■ The problem
From the line containing "natif (1334, 2325)" through the last line of the entries, set down every line exactly and add nothing.

■ Dataset records
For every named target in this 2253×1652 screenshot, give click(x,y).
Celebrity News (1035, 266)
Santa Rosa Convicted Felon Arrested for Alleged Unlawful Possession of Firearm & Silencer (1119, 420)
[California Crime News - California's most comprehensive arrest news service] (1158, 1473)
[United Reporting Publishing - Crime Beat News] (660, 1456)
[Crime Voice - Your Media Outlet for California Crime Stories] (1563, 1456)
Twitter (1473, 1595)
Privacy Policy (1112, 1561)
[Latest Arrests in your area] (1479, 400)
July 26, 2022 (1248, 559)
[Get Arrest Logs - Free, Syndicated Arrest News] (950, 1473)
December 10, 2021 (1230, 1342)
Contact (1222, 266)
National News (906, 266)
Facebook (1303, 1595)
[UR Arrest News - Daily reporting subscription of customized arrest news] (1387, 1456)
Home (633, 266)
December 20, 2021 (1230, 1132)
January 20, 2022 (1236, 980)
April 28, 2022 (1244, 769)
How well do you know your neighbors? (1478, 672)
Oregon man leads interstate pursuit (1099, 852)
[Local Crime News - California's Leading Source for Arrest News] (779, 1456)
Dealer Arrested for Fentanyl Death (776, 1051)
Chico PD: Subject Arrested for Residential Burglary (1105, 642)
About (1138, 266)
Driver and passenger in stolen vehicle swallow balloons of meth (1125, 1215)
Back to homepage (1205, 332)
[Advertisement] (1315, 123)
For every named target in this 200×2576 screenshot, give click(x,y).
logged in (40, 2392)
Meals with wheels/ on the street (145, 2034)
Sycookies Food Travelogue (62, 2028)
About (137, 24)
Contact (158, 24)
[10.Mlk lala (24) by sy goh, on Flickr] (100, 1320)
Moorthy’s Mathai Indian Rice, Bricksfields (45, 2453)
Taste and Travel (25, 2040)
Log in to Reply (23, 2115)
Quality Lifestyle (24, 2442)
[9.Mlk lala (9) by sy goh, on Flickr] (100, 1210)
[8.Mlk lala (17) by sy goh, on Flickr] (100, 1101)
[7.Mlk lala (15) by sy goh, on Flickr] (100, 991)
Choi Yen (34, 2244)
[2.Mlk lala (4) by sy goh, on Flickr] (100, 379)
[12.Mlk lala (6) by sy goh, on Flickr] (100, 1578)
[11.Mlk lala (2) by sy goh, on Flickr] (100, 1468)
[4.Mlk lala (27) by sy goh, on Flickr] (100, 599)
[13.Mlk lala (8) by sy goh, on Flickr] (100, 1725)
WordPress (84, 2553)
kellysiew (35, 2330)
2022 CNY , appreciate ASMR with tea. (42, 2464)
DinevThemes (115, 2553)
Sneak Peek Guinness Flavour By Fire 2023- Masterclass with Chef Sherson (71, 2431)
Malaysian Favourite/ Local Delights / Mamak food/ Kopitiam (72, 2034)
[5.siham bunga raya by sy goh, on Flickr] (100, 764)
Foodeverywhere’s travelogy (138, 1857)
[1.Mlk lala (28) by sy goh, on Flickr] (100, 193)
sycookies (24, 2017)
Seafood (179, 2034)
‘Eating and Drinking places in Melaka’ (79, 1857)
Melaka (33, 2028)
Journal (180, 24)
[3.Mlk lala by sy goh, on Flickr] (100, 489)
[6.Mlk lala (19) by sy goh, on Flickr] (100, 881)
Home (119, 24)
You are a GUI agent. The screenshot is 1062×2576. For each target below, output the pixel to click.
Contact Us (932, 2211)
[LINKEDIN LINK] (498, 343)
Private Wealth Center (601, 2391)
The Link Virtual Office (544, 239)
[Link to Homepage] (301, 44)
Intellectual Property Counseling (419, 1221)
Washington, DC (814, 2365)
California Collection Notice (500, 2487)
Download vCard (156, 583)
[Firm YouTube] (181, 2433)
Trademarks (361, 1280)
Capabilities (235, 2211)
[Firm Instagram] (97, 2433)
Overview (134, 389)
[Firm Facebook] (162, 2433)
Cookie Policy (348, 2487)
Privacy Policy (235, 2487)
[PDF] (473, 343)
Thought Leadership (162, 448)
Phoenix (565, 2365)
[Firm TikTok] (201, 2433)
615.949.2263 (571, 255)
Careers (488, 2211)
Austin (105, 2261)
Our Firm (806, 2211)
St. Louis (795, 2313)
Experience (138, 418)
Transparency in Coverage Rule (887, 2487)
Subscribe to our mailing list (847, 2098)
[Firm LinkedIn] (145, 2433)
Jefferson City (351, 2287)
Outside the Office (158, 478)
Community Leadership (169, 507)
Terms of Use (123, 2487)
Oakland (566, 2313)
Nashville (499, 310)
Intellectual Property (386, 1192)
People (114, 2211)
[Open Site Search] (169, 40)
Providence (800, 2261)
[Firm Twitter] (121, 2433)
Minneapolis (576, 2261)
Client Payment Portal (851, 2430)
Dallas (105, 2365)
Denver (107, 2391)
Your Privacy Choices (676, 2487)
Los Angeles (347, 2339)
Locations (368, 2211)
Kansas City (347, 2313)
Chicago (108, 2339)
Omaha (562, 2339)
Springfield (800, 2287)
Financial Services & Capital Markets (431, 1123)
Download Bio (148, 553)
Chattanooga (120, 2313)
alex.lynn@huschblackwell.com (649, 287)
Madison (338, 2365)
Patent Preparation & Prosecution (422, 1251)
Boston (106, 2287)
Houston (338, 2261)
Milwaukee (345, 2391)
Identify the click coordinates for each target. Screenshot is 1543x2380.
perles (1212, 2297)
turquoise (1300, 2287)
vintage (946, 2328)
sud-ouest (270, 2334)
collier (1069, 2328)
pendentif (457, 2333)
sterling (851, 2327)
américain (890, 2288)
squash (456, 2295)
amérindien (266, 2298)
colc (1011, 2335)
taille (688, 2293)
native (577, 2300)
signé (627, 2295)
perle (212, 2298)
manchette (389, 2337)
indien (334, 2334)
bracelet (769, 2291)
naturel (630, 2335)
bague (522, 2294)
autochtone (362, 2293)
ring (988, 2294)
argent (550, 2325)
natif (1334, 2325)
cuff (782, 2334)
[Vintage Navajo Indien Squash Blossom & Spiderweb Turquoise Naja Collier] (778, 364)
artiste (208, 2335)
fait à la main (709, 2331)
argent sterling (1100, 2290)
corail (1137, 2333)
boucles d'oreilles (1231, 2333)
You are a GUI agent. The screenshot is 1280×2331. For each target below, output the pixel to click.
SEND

■ Result below
natif (1334, 2325)
cuff (782, 2334)
[Vintage Navajo Indien Squash Blossom & Spiderweb Turquoise Naja Collier] (778, 364)
artiste (208, 2335)
fait à la main (709, 2331)
argent sterling (1100, 2290)
corail (1137, 2333)
boucles d'oreilles (1231, 2333)
You are a GUI agent. The screenshot is 1280×2331. For each target below, output the pixel to click.
SEND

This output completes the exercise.